Slow Revenge
Don Andrea frequently becomes frustrated and impatient with his companion, Revenge, throughout the play, inquiring about when his enemies will experience what they deserve. Revenge assure Andrea multiple times that he must be patient. Just before Act Three, Revenge says, "Thou talkest of harvest when the corn is green" (3.0). Here, Revenge uses a metaphor to compare Andrea's impatience to a farmer who picks unripe food for the harvest.
The Bloody Letter
While isolated in captivity, Bel-Imperia pens a letter to Hieronimo encouraging him to kill Lorenzo and Balthazar. However, because she does not have any ink, she writes the letter in blood. This bloody letter is a metaphor for Bel-Imperia's specific form of revenge, which involves self-sacrifice that will eventually turn into martyrdom by the play's end.
Isabella's Madness
As Isabella descends into lunacy (a point of contention in the play, as many argue that she is simply overcome by grief), her language becomes more and more figurative. At one point, she tells her maid that her soul "has silver wings," which allows her to see Horatio in Heaven (3.8).

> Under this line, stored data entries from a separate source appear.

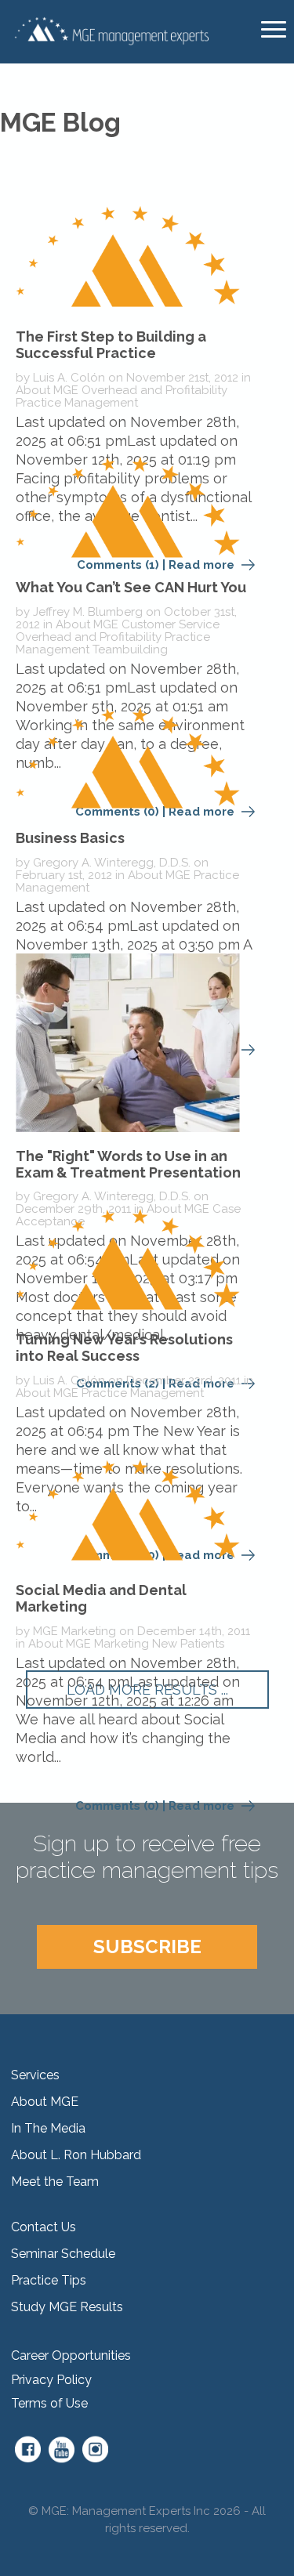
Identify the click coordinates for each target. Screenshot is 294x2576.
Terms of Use (49, 2403)
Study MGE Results (67, 2306)
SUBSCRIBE (147, 1946)
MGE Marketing (74, 1631)
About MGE (47, 390)
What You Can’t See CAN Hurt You (131, 587)
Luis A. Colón (69, 378)
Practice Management (77, 403)
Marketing (121, 1644)
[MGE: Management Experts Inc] (110, 30)
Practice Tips (48, 2280)
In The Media (48, 2128)
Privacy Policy (51, 2379)
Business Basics (70, 838)
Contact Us (43, 2227)
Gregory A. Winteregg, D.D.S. (112, 863)
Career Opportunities (71, 2355)
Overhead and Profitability (154, 390)
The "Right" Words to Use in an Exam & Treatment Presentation (128, 1164)
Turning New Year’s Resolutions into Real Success (124, 1347)
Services (35, 2075)
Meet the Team (55, 2181)
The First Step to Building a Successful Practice (111, 344)
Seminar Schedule (63, 2253)
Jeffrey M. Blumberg (88, 612)
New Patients (188, 1644)
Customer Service (171, 624)
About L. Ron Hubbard (76, 2154)
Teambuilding (130, 649)
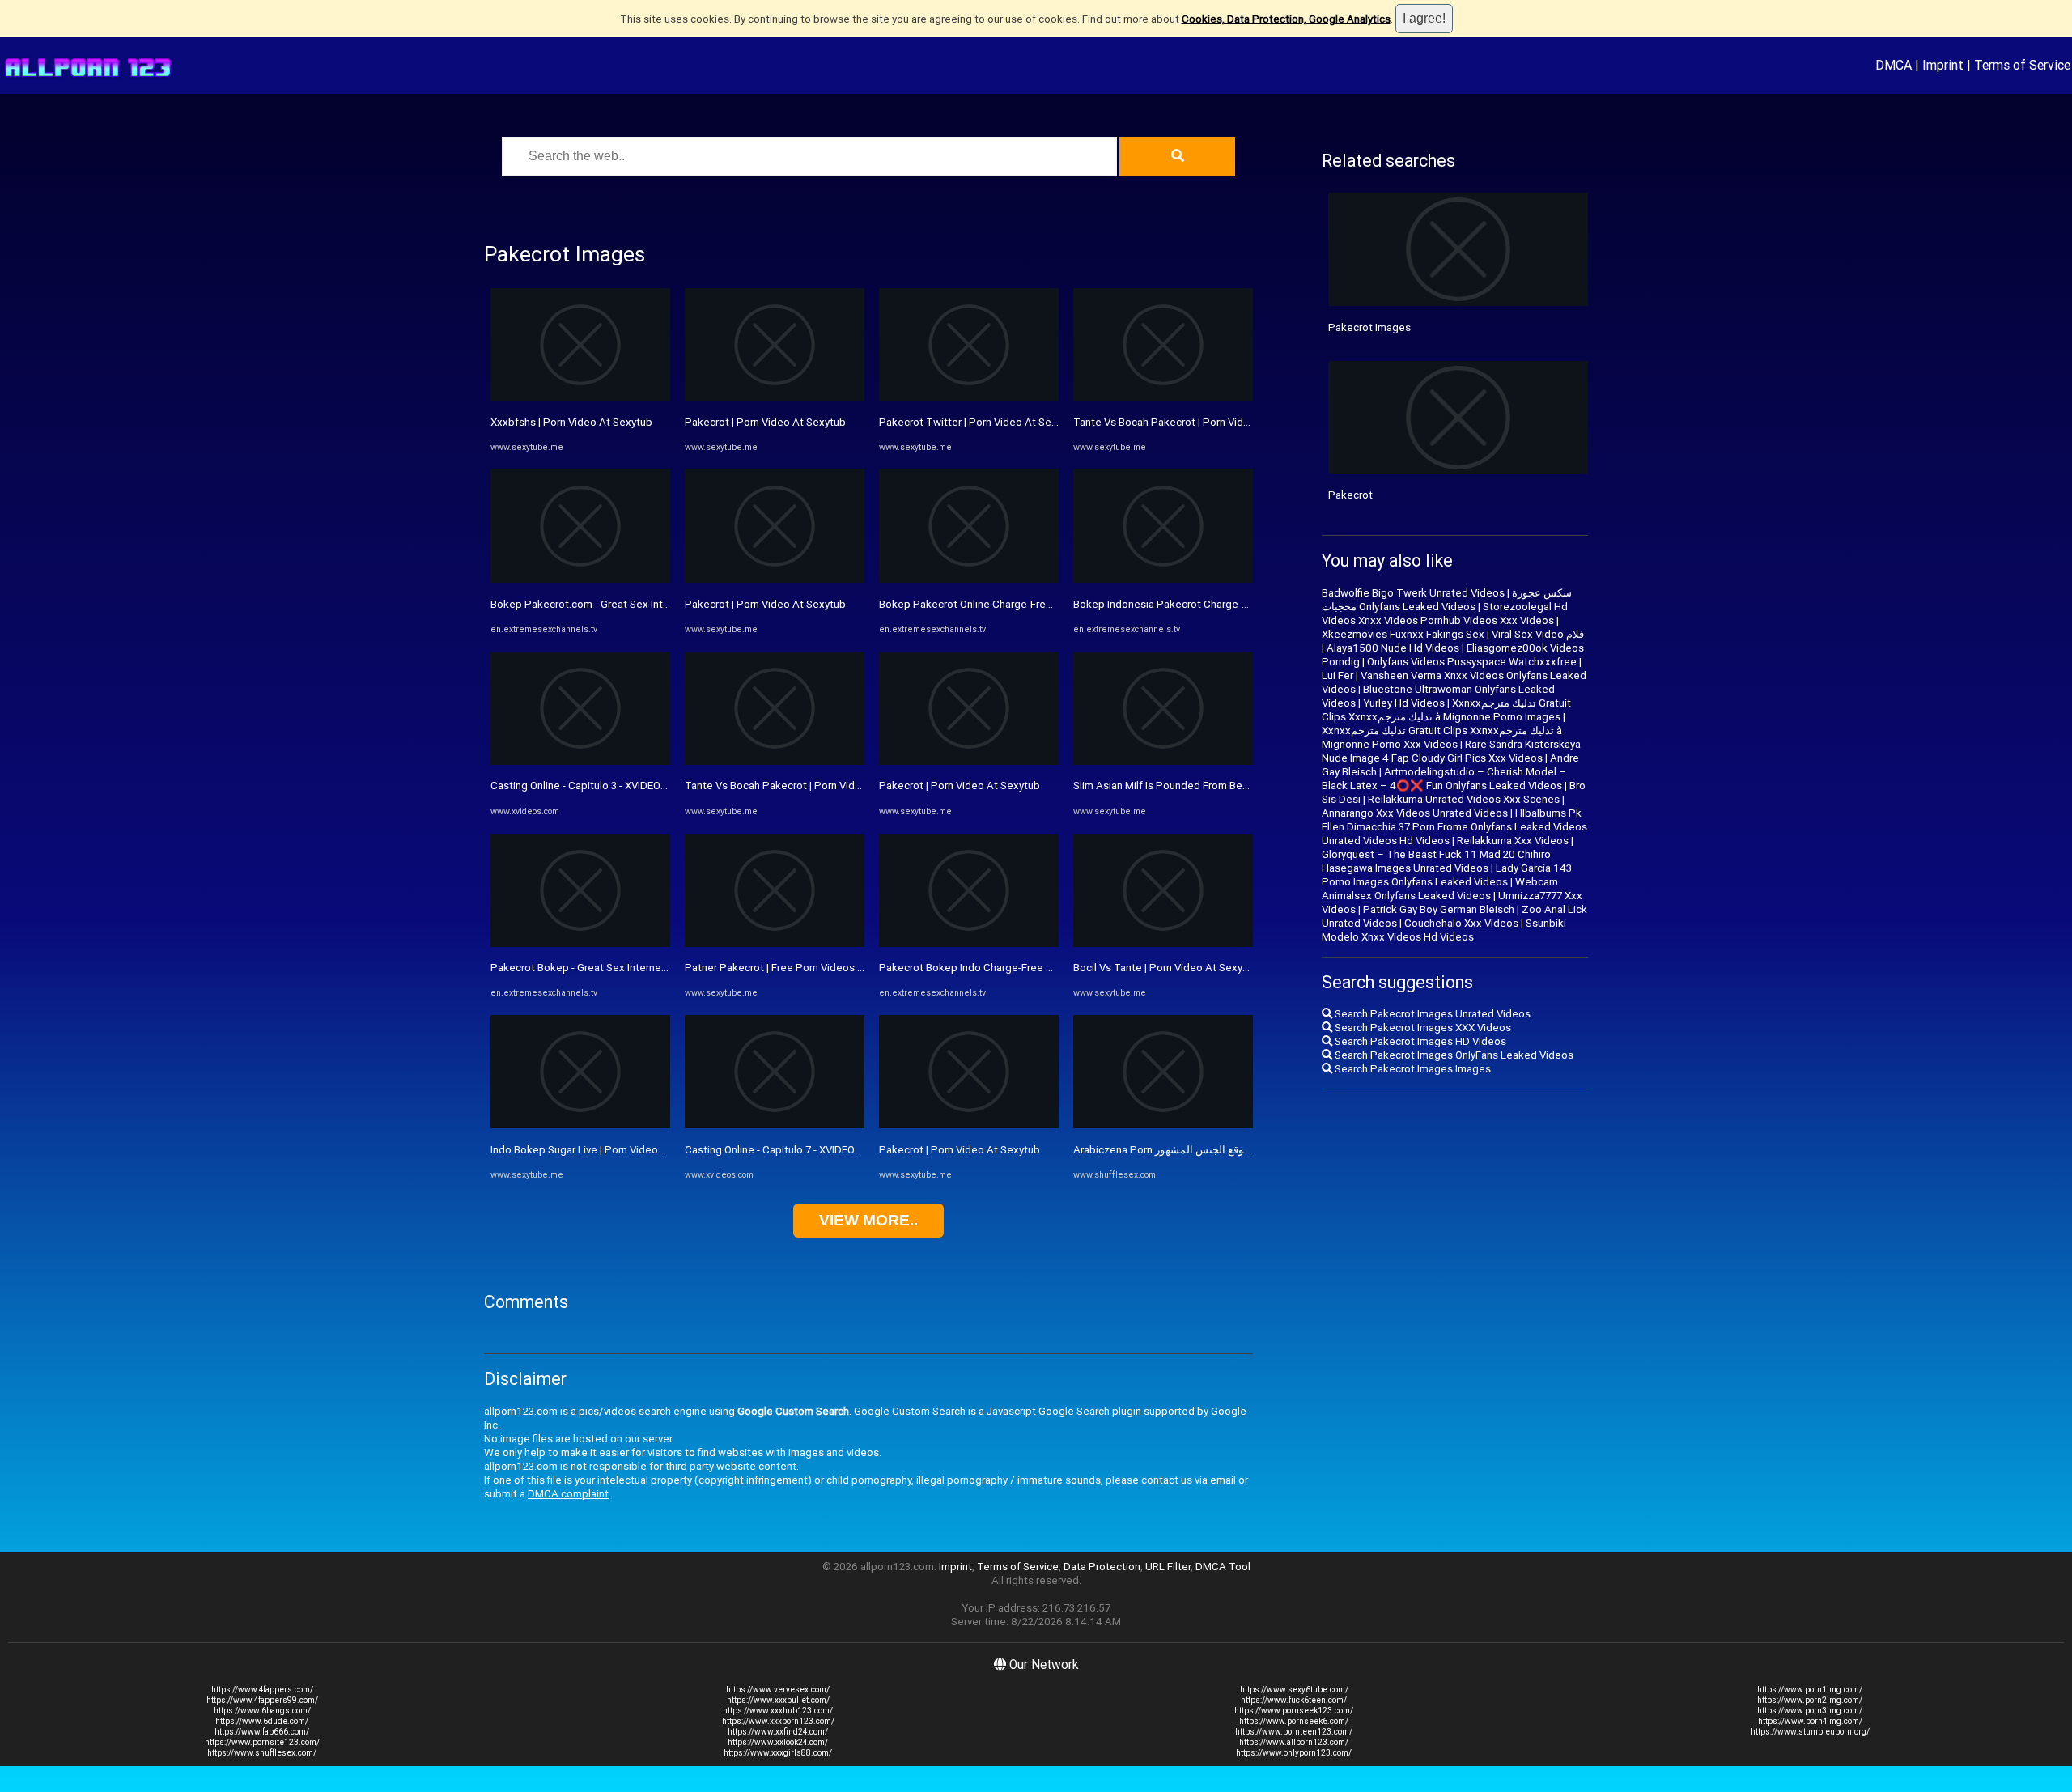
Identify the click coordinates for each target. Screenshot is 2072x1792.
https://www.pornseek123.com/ (1293, 1710)
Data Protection (1102, 1566)
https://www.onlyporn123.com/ (1294, 1752)
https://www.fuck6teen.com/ (1294, 1700)
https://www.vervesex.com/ (778, 1689)
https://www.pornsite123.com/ (262, 1742)
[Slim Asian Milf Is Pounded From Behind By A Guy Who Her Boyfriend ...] (1163, 761)
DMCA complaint (568, 1494)
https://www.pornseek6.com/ (1293, 1721)
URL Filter (1168, 1566)
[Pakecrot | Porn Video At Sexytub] (774, 398)
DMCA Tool (1222, 1566)
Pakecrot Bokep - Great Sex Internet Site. (590, 968)
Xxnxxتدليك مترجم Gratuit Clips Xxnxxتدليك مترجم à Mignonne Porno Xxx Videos (1442, 737)
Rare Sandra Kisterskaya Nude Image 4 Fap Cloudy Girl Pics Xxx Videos (1451, 751)
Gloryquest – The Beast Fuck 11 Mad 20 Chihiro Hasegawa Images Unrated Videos (1436, 861)
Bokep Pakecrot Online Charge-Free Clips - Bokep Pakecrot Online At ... (1050, 604)
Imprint (1943, 65)
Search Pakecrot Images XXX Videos (1421, 1027)
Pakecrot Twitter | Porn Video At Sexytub (978, 422)
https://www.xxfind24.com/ (778, 1731)
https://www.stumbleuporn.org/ (1810, 1731)
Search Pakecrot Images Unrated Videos (1431, 1014)
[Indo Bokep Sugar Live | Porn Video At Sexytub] (580, 1125)
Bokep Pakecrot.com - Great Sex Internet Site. (601, 604)
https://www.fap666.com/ (261, 1731)
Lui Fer (1337, 675)
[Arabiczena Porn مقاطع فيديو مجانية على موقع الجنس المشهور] (1163, 1125)
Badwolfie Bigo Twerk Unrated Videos (1413, 593)
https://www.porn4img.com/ (1810, 1721)
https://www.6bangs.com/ (262, 1710)
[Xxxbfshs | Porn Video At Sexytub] (580, 398)
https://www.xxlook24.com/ (778, 1742)
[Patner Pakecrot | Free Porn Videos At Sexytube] (774, 943)
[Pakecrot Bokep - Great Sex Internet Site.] (580, 943)
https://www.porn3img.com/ (1809, 1710)
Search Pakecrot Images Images (1411, 1069)
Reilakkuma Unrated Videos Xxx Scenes (1464, 799)
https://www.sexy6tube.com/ (1294, 1689)
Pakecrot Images (1369, 327)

While one can interpret Isabella's description of her soul as a hallucination, it is also a metaphor for her desire to die and be reunited with her son in the afterlife.
Lorenzo's Location
In Act Three, Portuguese asks Hieronimo where he can find Lorenzo, to which Hieronimo replies, "Not far from thence, where murderers have built / A habitation for their cursed souls, / There in a brazen caldron fixed by Jove / In his fell wrath upon a sulfur flame" (3.11). This is a long-winded and elaborate way of saying that they can find Lorenzo in Hell. Hieronimo uses this metaphor to compare Lorenzo to a demon or cursed entity for the wrongs he has committed.
The Earth's Bowels
When Hieronimo gets the King's attention and has the opportunity to tell him about Lorenzo, he instead, in a fit of grief, attempts to dig a hole to Hell down which to throw Lorenzo. As he digs, he screams, "Away! I'll rip the bowels of the earth," using a metaphor to portray the earth as a body that he is stabbing. This metaphor helps emphasize Hieronimo's violent urges and his desire to foster destruction and death in the wake of his son's murder.